> Rows:
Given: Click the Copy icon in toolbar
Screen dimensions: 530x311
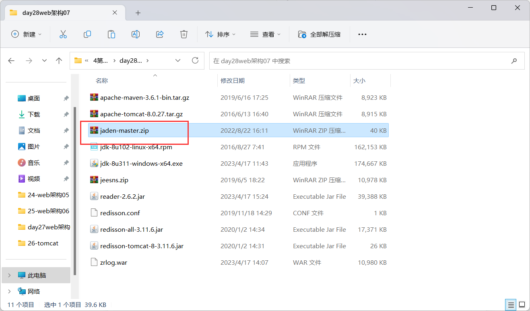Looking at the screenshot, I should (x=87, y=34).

--

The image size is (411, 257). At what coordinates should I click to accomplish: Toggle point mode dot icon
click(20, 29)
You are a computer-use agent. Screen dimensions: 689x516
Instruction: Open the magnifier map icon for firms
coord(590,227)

...

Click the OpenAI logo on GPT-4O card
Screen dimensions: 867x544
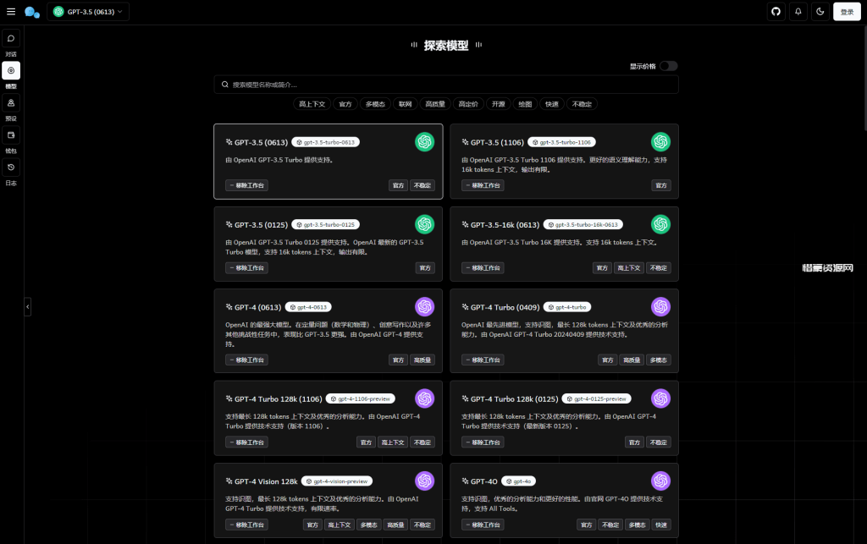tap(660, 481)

> Requirement:
Rewrite the material starting with the line containing "Given: Click the Copy icon in toolbar" and going on through the line containing "Looking at the", substituting "Paste" for "Copy" and leaving everything else unchanged. Omit the pictures from your answer.

> Exercise output:
Given: Click the Paste icon in toolbar
Screen dimensions: 530x311
Looking at the screenshot, I should (x=87, y=34).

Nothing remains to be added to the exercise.